(Location data for elements and text)
━━━━━━━━━━

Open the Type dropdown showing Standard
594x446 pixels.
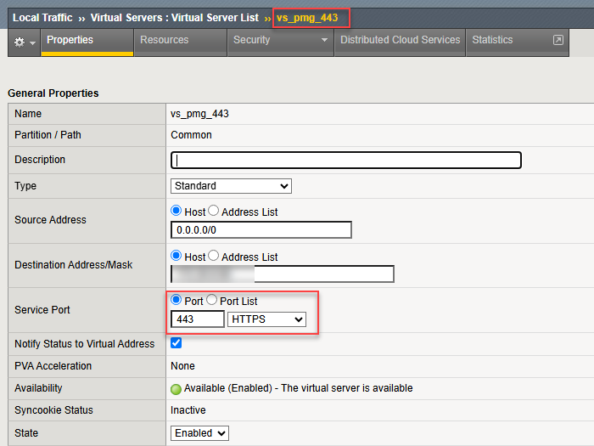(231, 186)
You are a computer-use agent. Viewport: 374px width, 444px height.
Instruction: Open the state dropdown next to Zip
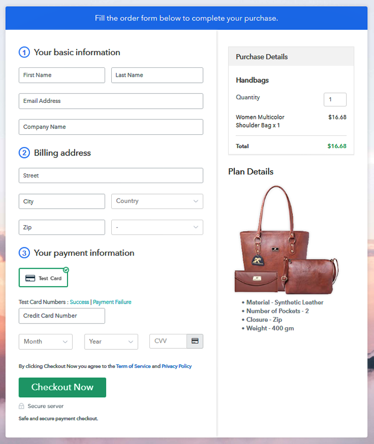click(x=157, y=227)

━━━━━━━━━━

--- GOAL ---
Rewrite every line of the listing above, requests included, and offset each coordinate in the answers by -12. Omit the pictures.

--- ANSWER FOR THE TASK ---
Open the Type dropdown showing Standard
594x446 pixels.
(219, 174)
You are a computer-use agent. Viewport: 374px width, 444px height.
Instruction: Open the state dropdown next to Zip
click(x=145, y=215)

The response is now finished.